> [Source document]
Western trained horses are generally started in either a simple snaffle (loose ring, D-ring, full cheek, etc) or a bosal type hackamore. It isn’t until later in their training that bits with shanks and leverage are introduced. It is never a good idea to start a young horse in a bit with any type of leverage not only because of the amplified power they offer, but because they can be incredibly confusing and overwhelming to a young horse. Not only do they act on the mouth of the horse, but they also put pressure on the poll and chin which can encourage breaking at the poll and a more vertical headset in the prepared horse but can cause head tossing and evading in the unprepared horse.
Any bit with shanks that uses leverage on the horse is a fairly advanced piece of equipment and should never be used on a green horse until they have at least the basics of neck reining, leg cues, and are solid with stopping and turning at all gaits. Upping the power with a curb bit will not correct any training gaps; actually, it will likely make them worse.
Also, let me dispel the rumor right now about the American Tom Thumb bit. THIS IS NOT A SNAFFLE BIT AND IS NOT APPROPRIATE FOR STARTING A GREEN HORSE IN.
The basics of leverage and the pressure ratio: A true snaffle bit has a 1:1 pressure ratio, meaning that for each ounce of pressure you exert on the reins, the horse feels one ounce in his mouth. A true snaffle bit does not have shanks of any length. Shanks and a curb strap changes that ratio to create more pressure in the mouth with less on the reins. The ratio of a normal curb bit can be determined by measuring the length of the shank and the length of the purchase. Not to get all mathematical on you but if you measure the length of the shank and get, let’s say, 4; then measure the purchase and get 1, then that particular bit has a pressure ratio of 1:4, meaning that for every 1 ounce you exert on the reins, the horse feels 4 ounces in his mouth.

> [Written exercise 1] In the passage on western bits, what pressure ratio does a true snaffle bit have?
> [Written exercise 2] List every part of the horse that the passage on western bits says a leverage bit puts pressure on.

> [Given information]
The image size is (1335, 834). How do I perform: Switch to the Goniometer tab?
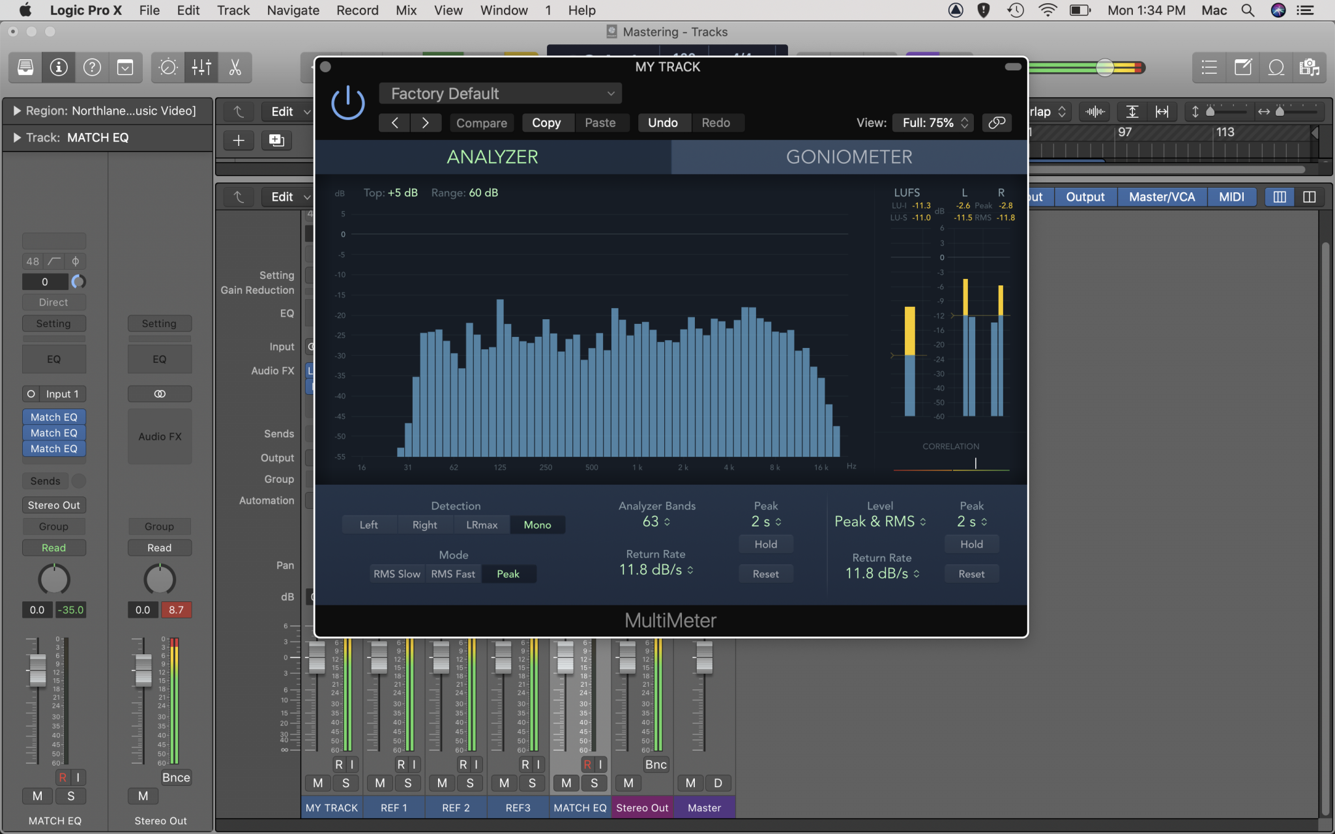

==

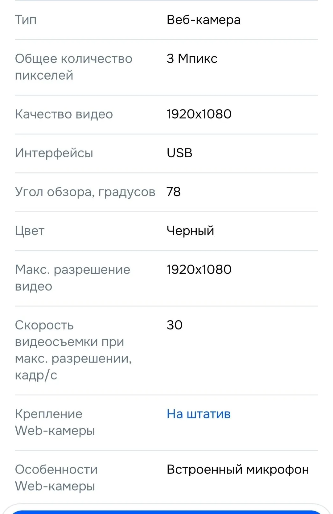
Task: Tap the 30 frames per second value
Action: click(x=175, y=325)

--

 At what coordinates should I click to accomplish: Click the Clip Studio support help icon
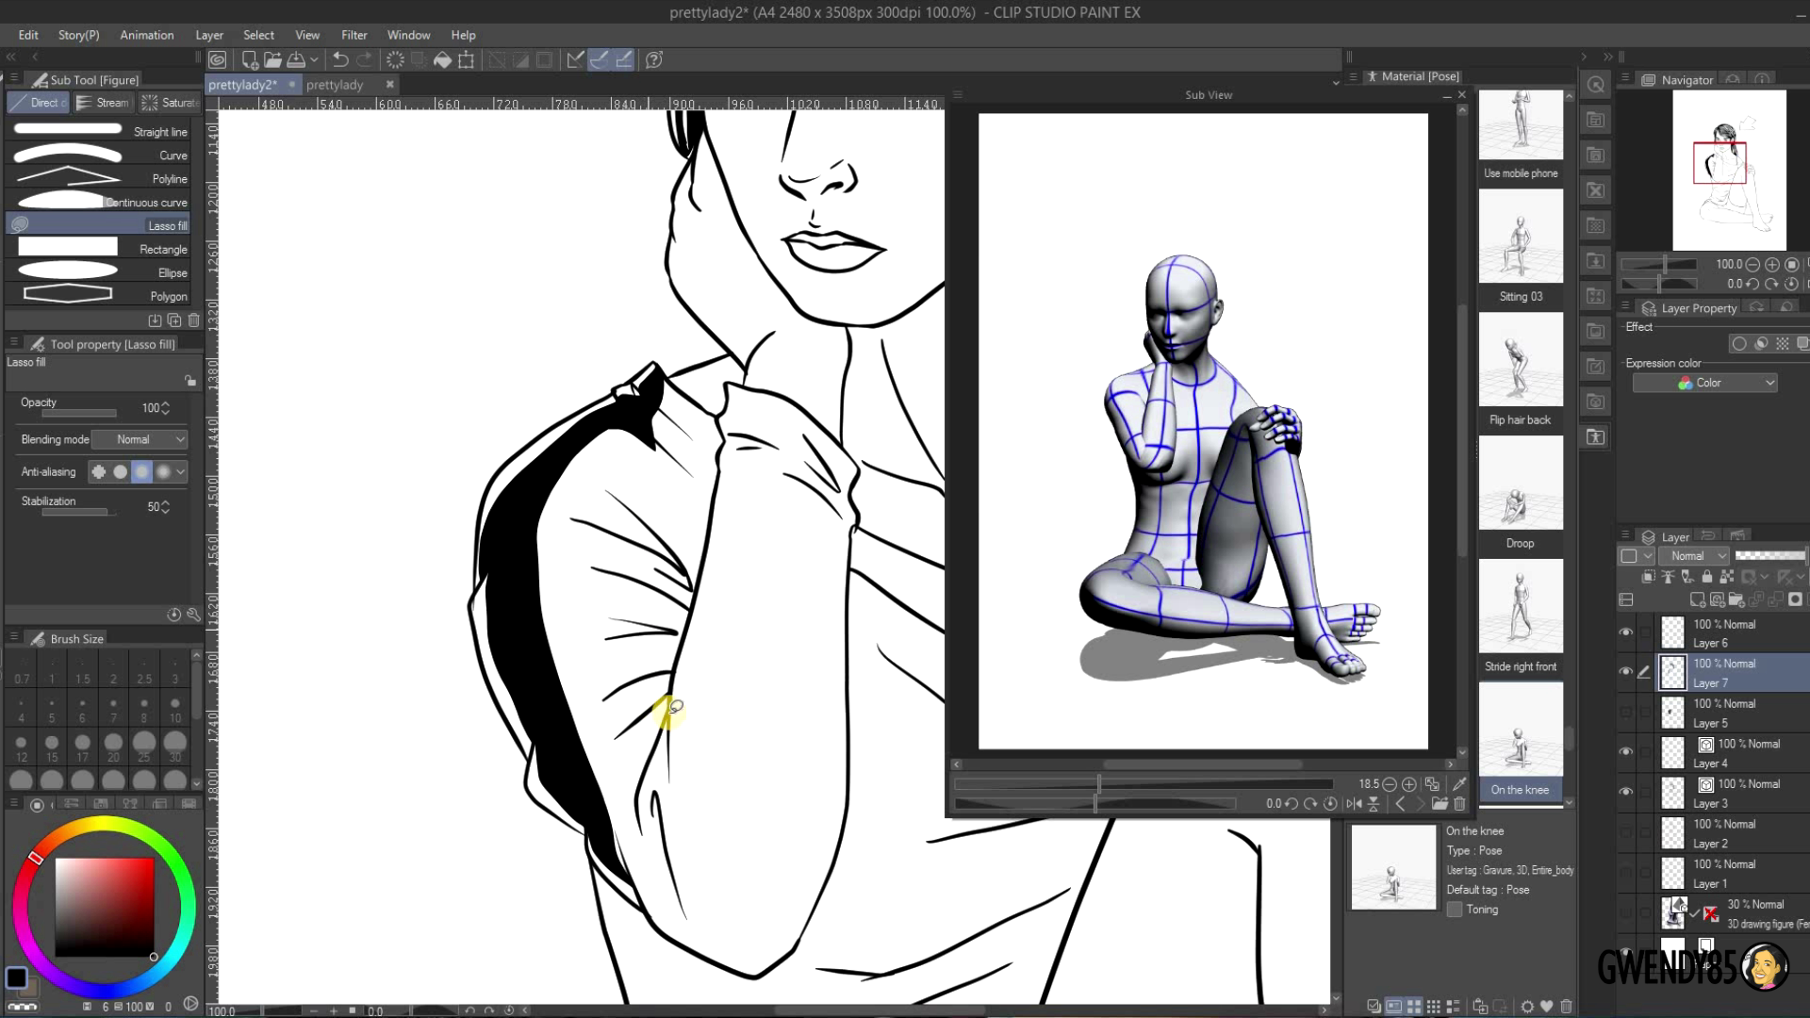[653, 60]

> [Result 1] A 1:1 pressure ratio.

> [Result 2]
- Mouth
- Poll
- Chin